> **Collection entries**
━━━━━━━━━━━━━━━━━━━━

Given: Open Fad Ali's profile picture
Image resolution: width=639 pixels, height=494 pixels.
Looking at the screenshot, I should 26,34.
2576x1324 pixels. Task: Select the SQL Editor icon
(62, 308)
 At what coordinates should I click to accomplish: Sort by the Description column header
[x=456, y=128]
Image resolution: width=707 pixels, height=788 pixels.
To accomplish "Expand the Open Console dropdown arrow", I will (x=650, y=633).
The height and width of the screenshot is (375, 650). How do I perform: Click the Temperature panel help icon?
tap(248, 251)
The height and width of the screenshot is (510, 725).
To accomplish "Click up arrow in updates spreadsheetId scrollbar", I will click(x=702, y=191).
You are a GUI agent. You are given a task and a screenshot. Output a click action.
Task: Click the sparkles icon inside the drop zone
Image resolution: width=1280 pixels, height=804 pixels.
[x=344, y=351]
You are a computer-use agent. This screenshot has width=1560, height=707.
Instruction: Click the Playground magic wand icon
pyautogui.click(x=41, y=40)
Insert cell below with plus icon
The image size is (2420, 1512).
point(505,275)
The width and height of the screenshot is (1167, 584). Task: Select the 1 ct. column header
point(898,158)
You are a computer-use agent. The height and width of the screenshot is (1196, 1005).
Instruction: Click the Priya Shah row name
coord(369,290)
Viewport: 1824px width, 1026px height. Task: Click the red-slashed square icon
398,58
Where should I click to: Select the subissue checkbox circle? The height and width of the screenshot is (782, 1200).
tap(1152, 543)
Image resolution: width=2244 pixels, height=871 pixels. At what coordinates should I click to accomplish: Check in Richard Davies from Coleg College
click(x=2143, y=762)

━━━━━━━━━━━━━━━━━━━━

Please replace "Instruction" with "Command" everywhere it appears in the records above, and rewrite them with everything else left as it is.

> **REPLY**
Given: Open Fad Ali's profile picture
Image resolution: width=639 pixels, height=494 pixels.
Looking at the screenshot, I should 26,34.
2576x1324 pixels. Task: Select the SQL Editor icon
(62, 308)
 At what coordinates should I click to accomplish: Sort by the Description column header
[x=456, y=128]
Image resolution: width=707 pixels, height=788 pixels.
To accomplish "Expand the Open Console dropdown arrow", I will (x=650, y=633).
The height and width of the screenshot is (375, 650). How do I perform: Click the Temperature panel help icon?
tap(248, 251)
The height and width of the screenshot is (510, 725).
To accomplish "Click up arrow in updates spreadsheetId scrollbar", I will click(x=702, y=191).
You are a GUI agent. You are given a task and a screenshot. Output a click action.
Task: Click the sparkles icon inside the drop zone
Image resolution: width=1280 pixels, height=804 pixels.
[x=344, y=351]
You are a computer-use agent. This screenshot has width=1560, height=707.
Command: Click the Playground magic wand icon
pyautogui.click(x=41, y=40)
Insert cell below with plus icon
The image size is (2420, 1512).
point(505,275)
The width and height of the screenshot is (1167, 584). Task: Select the 1 ct. column header
point(898,158)
You are a computer-use agent. The height and width of the screenshot is (1196, 1005).
Command: Click the Priya Shah row name
coord(369,290)
Viewport: 1824px width, 1026px height. Task: Click the red-slashed square icon
398,58
Where should I click to: Select the subissue checkbox circle? The height and width of the screenshot is (782, 1200).
tap(1152, 543)
Image resolution: width=2244 pixels, height=871 pixels. At what coordinates should I click to accomplish: Check in Richard Davies from Coleg College
click(x=2143, y=762)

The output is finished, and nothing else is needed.